This week, Ellis Garvey of the Marxist-Leninist magazine Challenge wrote something about the DPRK that made me realize how many parallels there are between the story of how the northern half of Korea became socialist, and the steps that we on the continent currently called "America" are going to need to take in order to also reach workers' democracy. If you've studied the nature of the colonial contradictions within "American" society, you'll likely see what I'm talking about upon reading Garvey's words:
There are many differences in the establishment of people's democracy and socialism in the DPRK following World War Two which separates how it originated from others. The struggle took a longer period of time and because the status of Korea moving from a semi-colony in 1876 to a full colonial holding of Japan in 1910 meant gaining independence was paramount to any possible revolutionary cause. Early attempts to uprise failed due to the lack of an effective vanguard (many of which were inspired by Sun Yat Sen's use of secret societies to lead the 1911 bourgeois revolution in China) that could rally to castoff the yoke of Japanese occupation. In rallying and uniting the nation, they would have to understand the different contradictions of the anti-imperialist classes (primarily the proletariat, peasantry, petit-bourgeoisie and progressive intellectuals) of the day so that they could, in the future, lead to total independence therefore allowing for the construction of socialism.
The DPRK's journey towards socialism has required more steps than has been the case for other socialist countries because the colonial contradictions plaguing it have been so severe, and the imperialist reaction that confronted it upon its liberation was so violent, that it's had to work through (and continues to have to work through) a series of especially long revolutionary challenges. Even after a generations-long effort to free itself from Japanese colonialism and establish a socialist republic, the newly formed DPRK then had to rebuild itself after the U.S. burned down every town within it and killed 20 percent of its population.
Since then, it's had to fend off the perpetual threat of a new genocidal regime-change invasion while doing its best to build up an economy amid U.S. sanctions that are designed to kill its people. And it still has yet to reunify with the other half of Korea, which is controlled by the U.S. empire and thus acts as a counterrevolutionary and often antagonistic force towards the north.
The more I study the conditions of the U.S., the more I recognize that the obstacles to revolution we must overcome are similar to those that Korea has faced, and that therefore we revolutionaries must prepare for what will likely be a lifetime of intense fighting against the forces of capitalist reaction. Because the U.S. is the core of global imperialism, it's been able to use both wage bribery of its workers and an especially strong propaganda and repressive apparatus to keep the masses from so far forming an effective revolutionary vanguard.
And like was the case for Korea during its fight against Japanese colonialism, the revolutionaries here won't be able to succeed until they recognize the colonial contradictions they'll need to work through. Which, given the deeply ingrained nature of the colonial "American" identity, won't be easy both for the general population and even for many who call themselves Marxists.
The information that those within the core of the empire are given about the DPRK, and about other socialist countries, makes this task of detaching the masses from Americanism all the more difficult. Americans are told that the DPRK is a "hermit kingdom" where free speech is outlawed, there's no democracy, and the government abuses human rights to the extreme. They're never told that Kim Jong Un has been democratically elected through a voting process with privately casted ballots and foreign electoral-integrity observers, that freedom of expression and political assembly are essential parts of the country's political process due to the mass meetings the country has for nominating candidates, and that DPRK defectors themselves have confirmed that the country's human rights are among the best in the world.

WORK TASK: Using the page text above, explain why the DPRK's journey toward socialism has required more steps than other socialist countries' journeys. Answer in one to three sentences.

RECORD EXCERPTS:
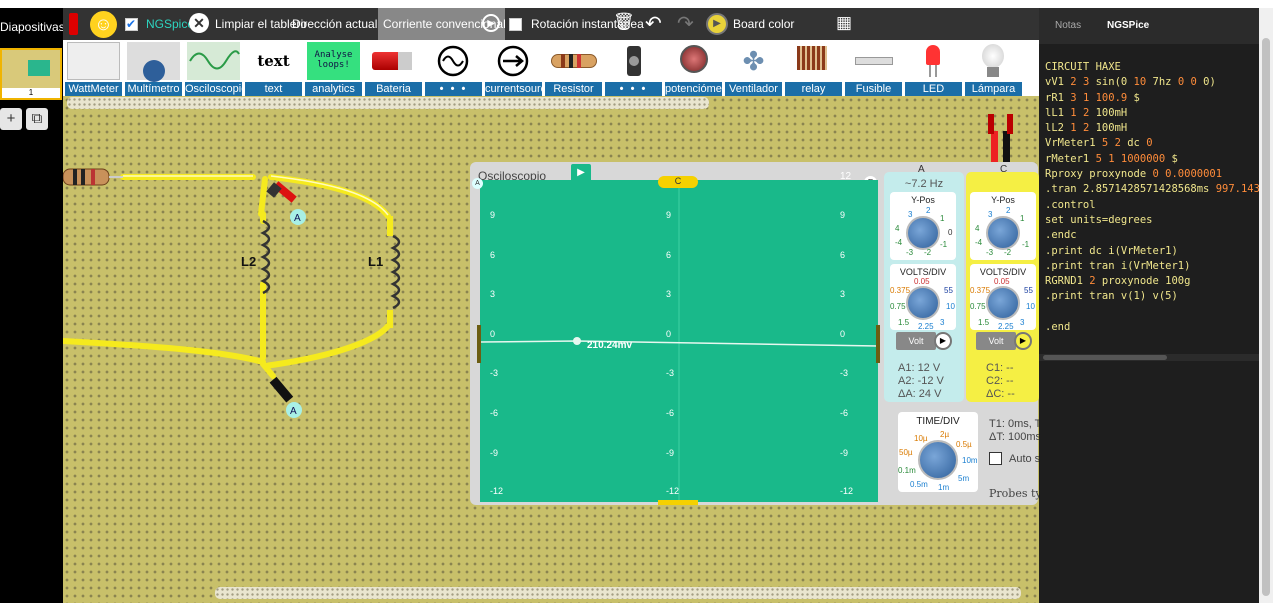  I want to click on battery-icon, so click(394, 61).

--

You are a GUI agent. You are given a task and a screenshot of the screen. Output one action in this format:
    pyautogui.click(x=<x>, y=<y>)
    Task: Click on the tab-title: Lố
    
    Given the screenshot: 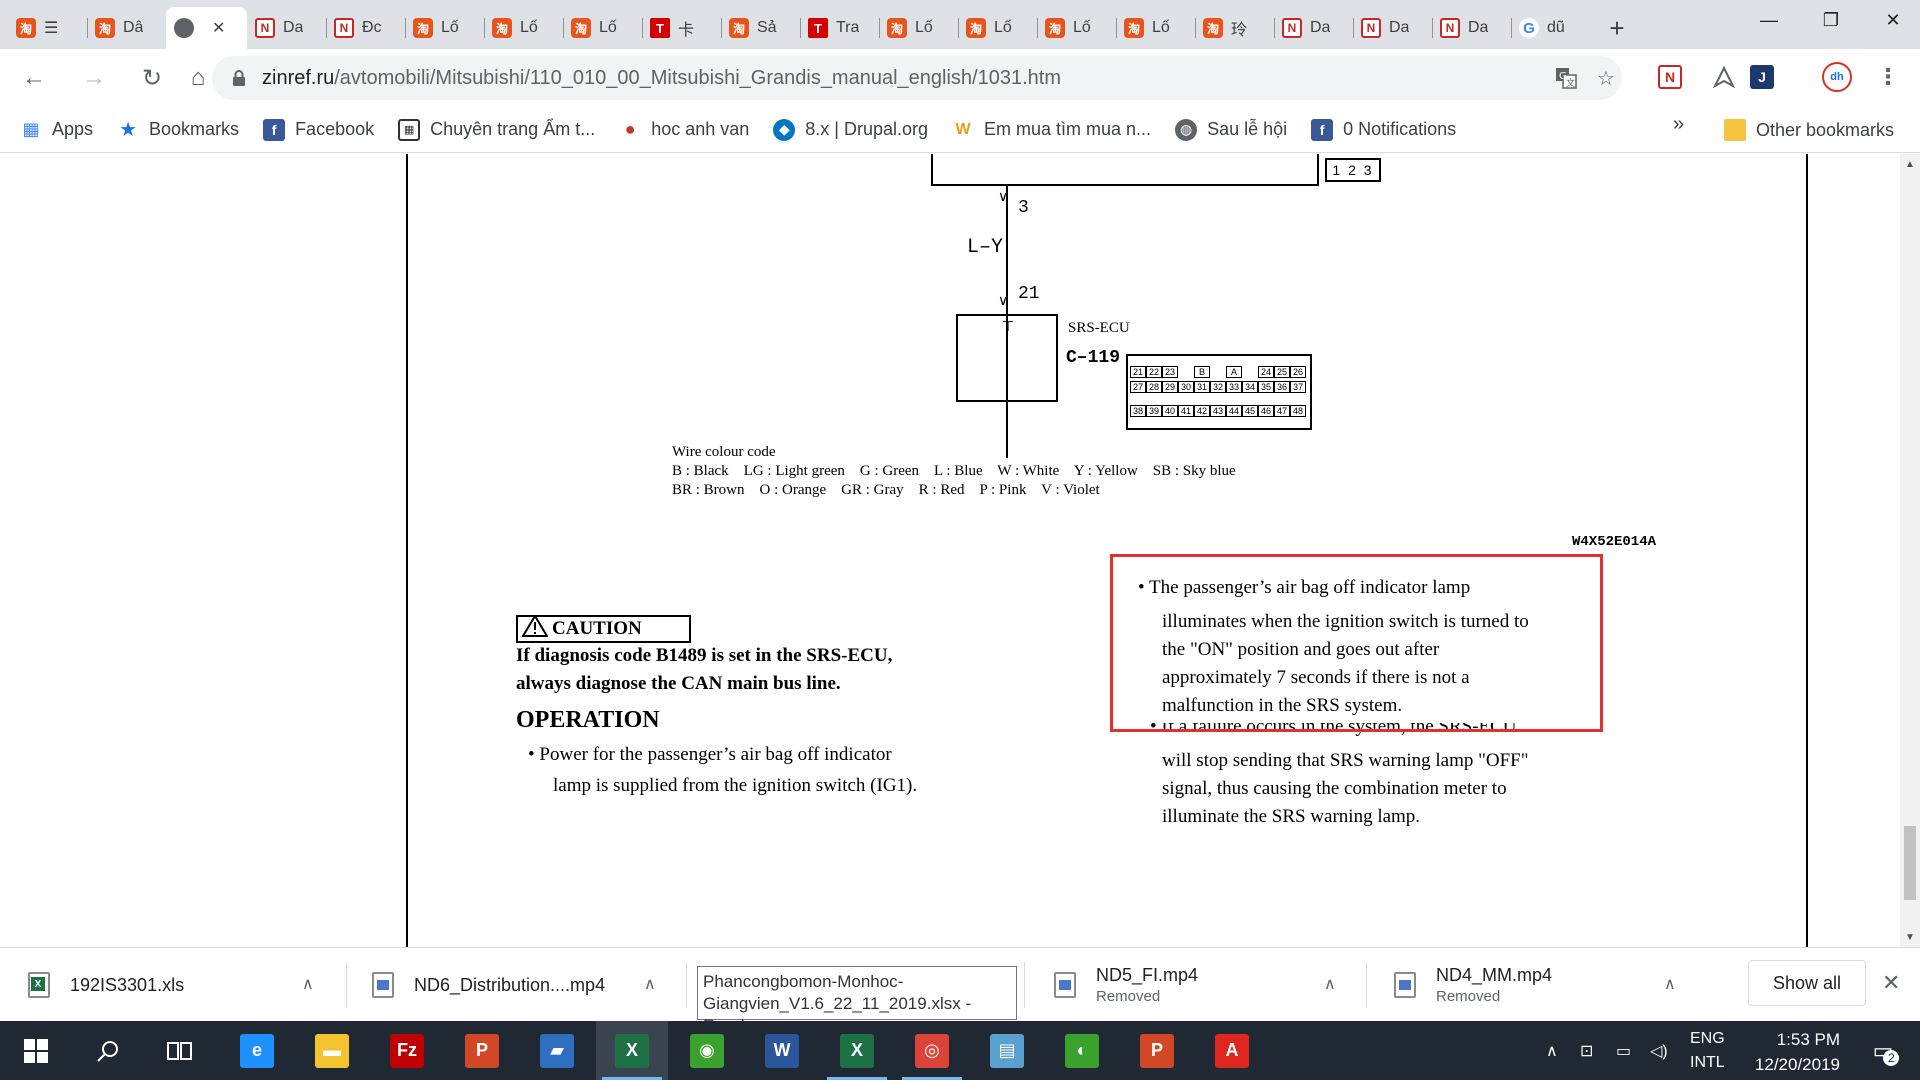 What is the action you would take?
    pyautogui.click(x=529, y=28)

ANSWER FOR THIS EXERCISE: The colonial contradictions plaguing the DPRK were so severe, and the imperialist reaction it faced upon liberation was so violent, that it has had to work through a series of especially long revolutionary challenges. Those challenges continue today.